→ Work item
Through the line that contains "Task: Click the WebhookHeader model name", return the data below exactly, starting at its first line; leave the rest out.

→ Records supplied
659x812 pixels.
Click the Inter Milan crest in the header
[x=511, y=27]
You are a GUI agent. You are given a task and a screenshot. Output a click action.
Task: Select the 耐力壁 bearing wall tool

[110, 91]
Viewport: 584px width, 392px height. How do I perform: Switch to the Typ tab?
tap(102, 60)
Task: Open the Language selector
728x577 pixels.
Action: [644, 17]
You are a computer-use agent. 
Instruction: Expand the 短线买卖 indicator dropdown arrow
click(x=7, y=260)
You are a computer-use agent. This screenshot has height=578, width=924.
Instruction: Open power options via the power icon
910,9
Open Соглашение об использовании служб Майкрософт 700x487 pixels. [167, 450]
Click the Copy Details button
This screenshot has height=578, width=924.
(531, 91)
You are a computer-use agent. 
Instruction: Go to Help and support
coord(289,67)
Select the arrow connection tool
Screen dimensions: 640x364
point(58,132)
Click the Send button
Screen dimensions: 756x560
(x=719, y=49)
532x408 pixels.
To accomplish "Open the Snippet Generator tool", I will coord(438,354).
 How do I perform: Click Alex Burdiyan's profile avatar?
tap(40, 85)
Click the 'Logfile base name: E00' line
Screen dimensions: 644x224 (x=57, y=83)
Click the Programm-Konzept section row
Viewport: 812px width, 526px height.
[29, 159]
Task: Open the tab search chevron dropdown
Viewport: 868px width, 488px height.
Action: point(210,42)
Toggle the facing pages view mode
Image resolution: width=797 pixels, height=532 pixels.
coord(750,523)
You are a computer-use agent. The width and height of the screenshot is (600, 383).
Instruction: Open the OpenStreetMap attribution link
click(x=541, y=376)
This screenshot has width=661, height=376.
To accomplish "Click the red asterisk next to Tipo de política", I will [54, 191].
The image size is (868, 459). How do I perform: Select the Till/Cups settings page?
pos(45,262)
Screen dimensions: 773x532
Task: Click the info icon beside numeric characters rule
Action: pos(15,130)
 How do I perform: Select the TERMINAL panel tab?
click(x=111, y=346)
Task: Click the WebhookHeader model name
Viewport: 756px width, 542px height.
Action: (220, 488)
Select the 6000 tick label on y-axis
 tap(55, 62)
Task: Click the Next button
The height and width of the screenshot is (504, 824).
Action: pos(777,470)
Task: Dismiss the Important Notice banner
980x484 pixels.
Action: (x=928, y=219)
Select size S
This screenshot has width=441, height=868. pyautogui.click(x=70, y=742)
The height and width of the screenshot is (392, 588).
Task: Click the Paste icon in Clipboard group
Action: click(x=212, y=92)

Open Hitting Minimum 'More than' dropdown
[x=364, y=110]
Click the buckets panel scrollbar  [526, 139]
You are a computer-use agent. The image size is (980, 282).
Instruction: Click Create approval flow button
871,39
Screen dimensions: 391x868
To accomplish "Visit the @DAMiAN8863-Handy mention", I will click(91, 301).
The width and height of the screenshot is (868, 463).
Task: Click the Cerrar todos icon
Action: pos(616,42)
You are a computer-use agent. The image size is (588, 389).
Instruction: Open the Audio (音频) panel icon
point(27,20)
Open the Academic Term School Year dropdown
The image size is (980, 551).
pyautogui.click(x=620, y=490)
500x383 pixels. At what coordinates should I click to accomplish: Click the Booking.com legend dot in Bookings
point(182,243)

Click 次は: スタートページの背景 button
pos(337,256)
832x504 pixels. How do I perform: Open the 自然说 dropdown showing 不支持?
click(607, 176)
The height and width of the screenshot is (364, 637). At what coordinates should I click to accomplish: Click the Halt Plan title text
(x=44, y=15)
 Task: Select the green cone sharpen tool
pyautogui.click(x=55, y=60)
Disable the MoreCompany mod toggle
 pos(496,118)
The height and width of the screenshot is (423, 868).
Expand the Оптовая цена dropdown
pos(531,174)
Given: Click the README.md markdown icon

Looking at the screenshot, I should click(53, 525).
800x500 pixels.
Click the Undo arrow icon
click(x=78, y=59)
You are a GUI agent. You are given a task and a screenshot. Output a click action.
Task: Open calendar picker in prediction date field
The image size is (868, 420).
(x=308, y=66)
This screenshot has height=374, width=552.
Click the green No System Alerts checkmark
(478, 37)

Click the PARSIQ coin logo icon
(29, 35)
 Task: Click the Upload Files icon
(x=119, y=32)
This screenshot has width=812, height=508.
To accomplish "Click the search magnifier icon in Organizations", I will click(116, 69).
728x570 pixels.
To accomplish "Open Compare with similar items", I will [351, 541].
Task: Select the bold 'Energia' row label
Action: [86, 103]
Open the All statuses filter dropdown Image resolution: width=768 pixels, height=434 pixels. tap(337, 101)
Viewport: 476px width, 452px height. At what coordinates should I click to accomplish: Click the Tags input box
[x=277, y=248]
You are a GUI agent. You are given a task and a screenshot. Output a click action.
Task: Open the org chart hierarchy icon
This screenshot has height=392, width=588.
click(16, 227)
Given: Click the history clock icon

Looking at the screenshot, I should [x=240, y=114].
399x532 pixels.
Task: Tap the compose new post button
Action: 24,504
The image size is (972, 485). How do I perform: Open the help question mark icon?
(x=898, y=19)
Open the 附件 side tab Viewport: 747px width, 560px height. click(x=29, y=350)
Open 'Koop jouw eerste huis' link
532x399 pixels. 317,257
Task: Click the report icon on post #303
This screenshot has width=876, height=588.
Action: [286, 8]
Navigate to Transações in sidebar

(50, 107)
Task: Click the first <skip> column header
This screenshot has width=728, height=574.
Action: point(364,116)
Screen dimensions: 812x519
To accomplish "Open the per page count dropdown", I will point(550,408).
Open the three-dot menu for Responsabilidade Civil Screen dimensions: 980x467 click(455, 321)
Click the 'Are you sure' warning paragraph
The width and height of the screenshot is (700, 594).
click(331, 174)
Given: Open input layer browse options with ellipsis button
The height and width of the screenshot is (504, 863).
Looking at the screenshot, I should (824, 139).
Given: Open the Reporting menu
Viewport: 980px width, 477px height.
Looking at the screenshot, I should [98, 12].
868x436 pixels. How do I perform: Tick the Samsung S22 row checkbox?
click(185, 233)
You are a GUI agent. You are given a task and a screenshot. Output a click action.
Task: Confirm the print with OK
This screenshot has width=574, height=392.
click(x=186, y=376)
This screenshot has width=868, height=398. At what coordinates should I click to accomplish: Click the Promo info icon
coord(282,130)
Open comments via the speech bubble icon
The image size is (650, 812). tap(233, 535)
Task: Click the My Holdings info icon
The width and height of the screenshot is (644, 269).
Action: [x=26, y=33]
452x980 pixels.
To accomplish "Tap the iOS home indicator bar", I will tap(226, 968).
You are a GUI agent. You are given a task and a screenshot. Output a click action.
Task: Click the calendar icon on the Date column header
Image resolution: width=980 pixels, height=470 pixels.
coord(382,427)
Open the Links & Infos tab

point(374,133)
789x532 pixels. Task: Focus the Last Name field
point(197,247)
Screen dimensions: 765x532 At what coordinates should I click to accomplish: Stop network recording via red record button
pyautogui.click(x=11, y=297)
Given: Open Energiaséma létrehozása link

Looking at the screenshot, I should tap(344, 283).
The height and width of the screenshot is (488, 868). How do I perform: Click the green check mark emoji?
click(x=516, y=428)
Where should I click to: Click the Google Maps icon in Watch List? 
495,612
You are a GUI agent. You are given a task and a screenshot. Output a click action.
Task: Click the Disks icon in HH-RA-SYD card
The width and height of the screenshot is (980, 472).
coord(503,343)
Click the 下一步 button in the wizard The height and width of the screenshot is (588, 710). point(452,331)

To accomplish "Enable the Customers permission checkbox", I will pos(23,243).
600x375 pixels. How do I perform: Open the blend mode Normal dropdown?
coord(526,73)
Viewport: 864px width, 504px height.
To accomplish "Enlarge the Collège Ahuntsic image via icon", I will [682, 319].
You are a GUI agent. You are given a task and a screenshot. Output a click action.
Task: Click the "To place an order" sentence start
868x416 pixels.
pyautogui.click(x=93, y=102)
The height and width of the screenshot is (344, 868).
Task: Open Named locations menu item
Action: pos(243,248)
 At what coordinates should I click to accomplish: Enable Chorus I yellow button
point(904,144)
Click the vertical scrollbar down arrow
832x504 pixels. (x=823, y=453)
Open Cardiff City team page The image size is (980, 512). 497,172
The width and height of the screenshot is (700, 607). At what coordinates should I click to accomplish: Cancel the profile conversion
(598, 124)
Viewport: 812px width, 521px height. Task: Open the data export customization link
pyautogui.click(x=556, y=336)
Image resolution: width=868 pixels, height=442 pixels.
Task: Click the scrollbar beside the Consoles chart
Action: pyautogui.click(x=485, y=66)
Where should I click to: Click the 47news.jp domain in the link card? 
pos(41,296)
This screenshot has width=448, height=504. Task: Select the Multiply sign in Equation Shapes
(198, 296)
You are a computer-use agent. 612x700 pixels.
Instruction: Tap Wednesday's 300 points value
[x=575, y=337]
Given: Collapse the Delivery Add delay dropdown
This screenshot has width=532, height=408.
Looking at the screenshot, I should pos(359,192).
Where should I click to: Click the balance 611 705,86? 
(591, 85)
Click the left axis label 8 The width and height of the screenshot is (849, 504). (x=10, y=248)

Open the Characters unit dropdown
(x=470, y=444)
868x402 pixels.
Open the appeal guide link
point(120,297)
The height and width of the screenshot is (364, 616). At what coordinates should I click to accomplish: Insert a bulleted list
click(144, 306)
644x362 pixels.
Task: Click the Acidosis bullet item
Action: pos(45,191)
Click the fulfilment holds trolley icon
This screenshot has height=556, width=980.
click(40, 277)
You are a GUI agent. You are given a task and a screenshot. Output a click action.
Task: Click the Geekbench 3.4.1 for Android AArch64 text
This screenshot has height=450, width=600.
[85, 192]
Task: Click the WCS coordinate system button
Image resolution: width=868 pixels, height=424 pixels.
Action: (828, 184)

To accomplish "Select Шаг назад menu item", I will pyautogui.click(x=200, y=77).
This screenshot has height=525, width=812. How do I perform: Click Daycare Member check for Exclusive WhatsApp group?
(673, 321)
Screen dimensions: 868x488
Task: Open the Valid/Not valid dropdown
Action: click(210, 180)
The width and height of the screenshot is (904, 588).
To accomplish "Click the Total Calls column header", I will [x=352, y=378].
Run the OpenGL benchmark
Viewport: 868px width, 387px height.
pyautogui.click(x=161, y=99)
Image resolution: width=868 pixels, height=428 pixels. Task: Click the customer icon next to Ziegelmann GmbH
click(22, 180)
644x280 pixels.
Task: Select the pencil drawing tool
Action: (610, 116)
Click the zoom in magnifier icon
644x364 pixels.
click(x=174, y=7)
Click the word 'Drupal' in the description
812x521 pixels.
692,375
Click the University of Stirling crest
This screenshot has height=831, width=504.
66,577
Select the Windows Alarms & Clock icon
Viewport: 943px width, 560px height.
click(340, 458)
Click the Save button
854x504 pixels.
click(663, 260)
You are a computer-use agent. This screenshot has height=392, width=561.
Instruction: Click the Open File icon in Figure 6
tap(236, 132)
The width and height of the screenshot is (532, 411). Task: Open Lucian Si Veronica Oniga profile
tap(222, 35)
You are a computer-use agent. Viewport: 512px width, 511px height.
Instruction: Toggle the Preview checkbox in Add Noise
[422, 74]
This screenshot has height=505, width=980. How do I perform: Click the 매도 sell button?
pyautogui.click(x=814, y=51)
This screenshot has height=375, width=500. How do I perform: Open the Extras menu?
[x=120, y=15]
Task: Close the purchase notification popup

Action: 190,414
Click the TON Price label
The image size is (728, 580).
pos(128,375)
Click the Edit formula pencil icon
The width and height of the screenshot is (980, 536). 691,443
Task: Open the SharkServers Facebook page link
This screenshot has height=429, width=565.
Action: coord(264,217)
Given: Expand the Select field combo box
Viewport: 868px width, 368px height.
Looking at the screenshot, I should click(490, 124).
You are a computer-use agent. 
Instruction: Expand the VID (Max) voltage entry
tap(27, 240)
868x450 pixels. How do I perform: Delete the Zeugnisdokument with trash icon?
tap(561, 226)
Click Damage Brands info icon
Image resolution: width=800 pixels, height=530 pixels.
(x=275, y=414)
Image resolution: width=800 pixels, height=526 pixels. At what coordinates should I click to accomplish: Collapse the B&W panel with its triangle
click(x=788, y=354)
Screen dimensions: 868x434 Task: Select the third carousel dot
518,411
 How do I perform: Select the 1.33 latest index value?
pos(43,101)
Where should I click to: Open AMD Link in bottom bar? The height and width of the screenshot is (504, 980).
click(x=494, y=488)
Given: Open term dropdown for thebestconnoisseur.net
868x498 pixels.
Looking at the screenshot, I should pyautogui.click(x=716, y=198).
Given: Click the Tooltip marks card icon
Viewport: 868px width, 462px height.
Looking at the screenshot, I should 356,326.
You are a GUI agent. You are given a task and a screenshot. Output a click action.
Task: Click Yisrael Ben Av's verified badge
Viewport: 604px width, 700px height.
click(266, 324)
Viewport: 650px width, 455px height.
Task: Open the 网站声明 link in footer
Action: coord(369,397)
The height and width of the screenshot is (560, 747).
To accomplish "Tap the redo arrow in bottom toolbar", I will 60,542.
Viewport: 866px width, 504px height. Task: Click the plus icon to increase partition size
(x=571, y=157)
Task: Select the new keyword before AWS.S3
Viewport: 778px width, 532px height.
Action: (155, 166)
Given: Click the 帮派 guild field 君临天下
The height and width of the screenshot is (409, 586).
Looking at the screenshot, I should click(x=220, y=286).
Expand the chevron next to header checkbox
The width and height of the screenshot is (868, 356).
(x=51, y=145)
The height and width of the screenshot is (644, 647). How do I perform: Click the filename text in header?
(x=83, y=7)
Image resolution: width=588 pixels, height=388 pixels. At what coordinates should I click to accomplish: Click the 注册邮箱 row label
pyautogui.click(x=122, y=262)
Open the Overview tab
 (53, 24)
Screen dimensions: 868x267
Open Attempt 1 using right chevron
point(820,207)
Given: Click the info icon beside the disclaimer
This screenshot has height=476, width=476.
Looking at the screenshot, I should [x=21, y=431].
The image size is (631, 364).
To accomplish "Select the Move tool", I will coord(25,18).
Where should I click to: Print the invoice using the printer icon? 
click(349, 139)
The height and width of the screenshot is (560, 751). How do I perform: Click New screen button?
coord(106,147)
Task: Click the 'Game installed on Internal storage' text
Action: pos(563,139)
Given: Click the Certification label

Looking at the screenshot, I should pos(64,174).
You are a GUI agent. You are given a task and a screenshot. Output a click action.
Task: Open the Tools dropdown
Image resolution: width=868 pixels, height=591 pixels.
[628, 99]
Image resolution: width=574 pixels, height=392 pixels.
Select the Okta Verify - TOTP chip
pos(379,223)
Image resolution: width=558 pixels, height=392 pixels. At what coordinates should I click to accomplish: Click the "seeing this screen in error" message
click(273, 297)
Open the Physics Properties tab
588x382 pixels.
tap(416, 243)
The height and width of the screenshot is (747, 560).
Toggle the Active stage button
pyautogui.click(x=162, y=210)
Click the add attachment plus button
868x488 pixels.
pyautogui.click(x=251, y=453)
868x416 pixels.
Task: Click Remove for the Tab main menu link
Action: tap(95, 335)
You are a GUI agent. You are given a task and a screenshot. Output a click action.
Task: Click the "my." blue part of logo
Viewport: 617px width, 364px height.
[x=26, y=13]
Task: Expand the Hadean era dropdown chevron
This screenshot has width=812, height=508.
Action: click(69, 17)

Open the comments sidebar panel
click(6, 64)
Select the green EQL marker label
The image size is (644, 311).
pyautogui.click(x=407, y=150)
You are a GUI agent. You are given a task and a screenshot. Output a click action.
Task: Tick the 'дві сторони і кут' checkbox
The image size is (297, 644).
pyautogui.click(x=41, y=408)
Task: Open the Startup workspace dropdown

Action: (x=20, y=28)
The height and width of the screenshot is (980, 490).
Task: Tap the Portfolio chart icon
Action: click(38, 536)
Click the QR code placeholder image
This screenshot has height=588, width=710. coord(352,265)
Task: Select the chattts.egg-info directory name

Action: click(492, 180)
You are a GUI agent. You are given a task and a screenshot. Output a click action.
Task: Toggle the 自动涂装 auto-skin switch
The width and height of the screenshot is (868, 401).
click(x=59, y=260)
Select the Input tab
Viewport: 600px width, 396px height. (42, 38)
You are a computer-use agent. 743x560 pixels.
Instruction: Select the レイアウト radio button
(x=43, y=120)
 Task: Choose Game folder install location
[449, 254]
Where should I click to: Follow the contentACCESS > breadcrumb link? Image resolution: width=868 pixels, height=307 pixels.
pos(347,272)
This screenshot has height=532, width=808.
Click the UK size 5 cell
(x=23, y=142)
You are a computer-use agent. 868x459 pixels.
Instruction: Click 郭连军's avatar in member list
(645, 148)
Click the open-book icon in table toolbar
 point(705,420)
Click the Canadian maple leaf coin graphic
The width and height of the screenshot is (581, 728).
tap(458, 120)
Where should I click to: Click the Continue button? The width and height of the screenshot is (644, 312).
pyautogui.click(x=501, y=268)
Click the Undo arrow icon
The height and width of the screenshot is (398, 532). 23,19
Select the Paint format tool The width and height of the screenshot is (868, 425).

→ Exercise solution
659x812 pixels.
Click the Inter Milan crest in the header
[x=511, y=27]
You are a GUI agent. You are given a task and a screenshot. Output a click action.
Task: Select the 耐力壁 bearing wall tool

[110, 91]
Viewport: 584px width, 392px height. How do I perform: Switch to the Typ tab?
tap(102, 60)
Task: Open the Language selector
728x577 pixels.
Action: [644, 17]
You are a computer-use agent. 
Instruction: Expand the 短线买卖 indicator dropdown arrow
click(x=7, y=260)
You are a computer-use agent. This screenshot has height=578, width=924.
Instruction: Open power options via the power icon
910,9
Open Соглашение об использовании служб Майкрософт 700x487 pixels. [167, 450]
Click the Copy Details button
This screenshot has height=578, width=924.
(531, 91)
You are a computer-use agent. 
Instruction: Go to Help and support
coord(289,67)
Select the arrow connection tool
Screen dimensions: 640x364
point(58,132)
Click the Send button
Screen dimensions: 756x560
(x=719, y=49)
532x408 pixels.
To accomplish "Open the Snippet Generator tool", I will coord(438,354).
 How do I perform: Click Alex Burdiyan's profile avatar?
tap(40, 85)
Click the 'Logfile base name: E00' line
Screen dimensions: 644x224 (x=57, y=83)
Click the Programm-Konzept section row
Viewport: 812px width, 526px height.
[29, 159]
Task: Open the tab search chevron dropdown
Viewport: 868px width, 488px height.
Action: point(210,42)
Toggle the facing pages view mode
Image resolution: width=797 pixels, height=532 pixels.
coord(750,523)
You are a computer-use agent. The width and height of the screenshot is (600, 383).
Instruction: Open the OpenStreetMap attribution link
click(x=541, y=376)
This screenshot has width=661, height=376.
To accomplish "Click the red asterisk next to Tipo de política", I will [54, 191].
The image size is (868, 459). How do I perform: Select the Till/Cups settings page?
pos(45,262)
Screen dimensions: 773x532
Task: Click the info icon beside numeric characters rule
Action: pos(15,130)
 How do I perform: Select the TERMINAL panel tab?
click(x=111, y=346)
Task: Click the WebhookHeader model name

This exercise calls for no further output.